The City of New York wants step into the future and make high-speed, low-cost 5G internet accessible in all five boroughs. Transforming such a densely-populated, fast-paced city into a connected hub of the future will be no easy task, but NYC’s tech companies have proven up for the challenge.
On Wednesday, Mayor de Blasio’s office announced a moonshot challenge to get New York City on the 5G grid. You’ll want to keep your day job even if you have a groundbreaking blueprint tucked away on your hard drive, as three finalists for the challenge have already been announced.
Neutral Connect Networks LLC, Fiberless Networks, and Edge Fibernet are all operating within their wheelhouse, as wireless connectivity is their specialty. Who will come out on top, though, remains to be determined.
Next up in the challenge, these three companies will set up shop on Governor’s Island, where they will attempt to transform their connectivity proposals into reality. The winning company (if there is one) will have their 5G connectivity plan made available to use by all visitors to Governor’s Island in the coming year.
If that stage proves fruitful, who knows? Soon all of New York City could be operating at 5G speeds.
While the success of this challenge could certainly put the city on the map as one of the most tech-friendly municipalities in the world, the Mayor’s office explains that the inspiration for the challenge has a more equitable backbone.

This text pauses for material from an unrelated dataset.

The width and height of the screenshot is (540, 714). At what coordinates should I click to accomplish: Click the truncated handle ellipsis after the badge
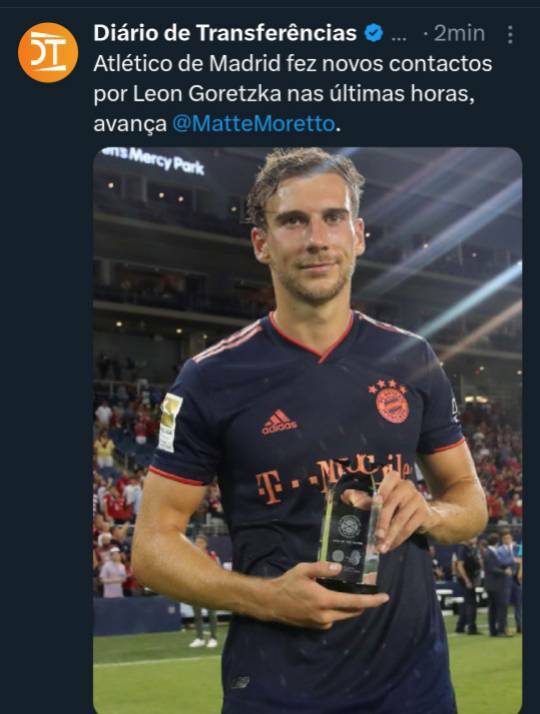click(399, 36)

"Internet access is now a critical link to economic opportunity," said James Patchett, New York City Economic Development Corporation president and CEO, in a statement. "This challenge will propel new connectivity solutions into New York City's ecosystem, both improving the experience at Governors Island and moving the needle on equitable high speed internet access for all New Yorkers."
In 2016, the United Nations established that internet access is a human right, and therefore responsible governments should take measures to ensure it is made available to all. New York City has stepped up to the plate in recent years, providing WiFi access in subway stations and through LinkNYC hotspots peppered throughout the city. This latest challenge is simply the next step toward making this right a reality.